# Painting Bead Board



## katoman (Apr 26, 2009)

Finishing up a job on Saturday and my painter is there painting the home.

So he's telling me about this new home the builder is begging him to do. It's 7,000 sq. fr. All the walls are real bead board, primed. 200 windows, doors, crown, etc.

He works alone, builder says he's got 3 months to get the job done. Naturally, he is trying to find a couple more guys, but that's hard. His workmanship is top drawer.

So the discussion was about how to paint all the bead board. I suggested he tape off the ceiling and spray it with an hvlp. He's pretty sure he's going to have to brush it all.

What do you think? Just curious, as I sure ain't doing it :no:


----------



## gcajnr21 (Feb 6, 2006)

Real bead board as in vertical or horizontal tongue and groove? 

Ive always had to brush the joints only first, then you could spray or rollem...


----------



## gallerytungsten (Jul 5, 2007)

katoman said:


> His workmanship is top drawer.
> 
> He's pretty sure he's going to have to brush it all.


These two statements kind of go together.


----------



## painterman (Feb 5, 2005)

Brush, and spray is the best way but I would use an airless.Hvlp would be very slow. Oh ya and a million knots to seal up.


----------



## angus242 (Oct 20, 2007)

I did a basement last year that had water damage. We put it back together from just under the chair rail down. When originally installed all of the white trim was sprayed. However, when we put it back together, spraying wasn't an option. There was too much of the HO's property still down there. 

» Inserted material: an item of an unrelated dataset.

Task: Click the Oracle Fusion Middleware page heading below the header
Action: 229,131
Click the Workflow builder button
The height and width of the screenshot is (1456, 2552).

We ended up rolling/brushing the bead board (both prime & paint). For final coat, we had a foam roller available to give everything as smooth of a finish to try to match the existing trim. 

In the end, it was about a 95% match to the original sprayed finish. Roller/brushing wasn't the fastest way to do it but if you can't spray, what can you do?


----------



## BuildersII (Dec 20, 2009)

I've always heard (not that that means much) that you usually need to brush or spray woodwork for it to look good. I'm sure you can get around this by thinning your paint properly, using a high quality paint and high quality smooth nap roller, but since I'm not a master painter, I'd bite the bullet and set up for spray myself.


----------



## Mr. Mike (Dec 27, 2008)

I would certainly get the painters to roll it out and lay it off!


----------



## katoman (Apr 26, 2009)

Yes it's verticle board. Some walls are 11' high. The problem with spraying is you would have to mask off all the ceilings.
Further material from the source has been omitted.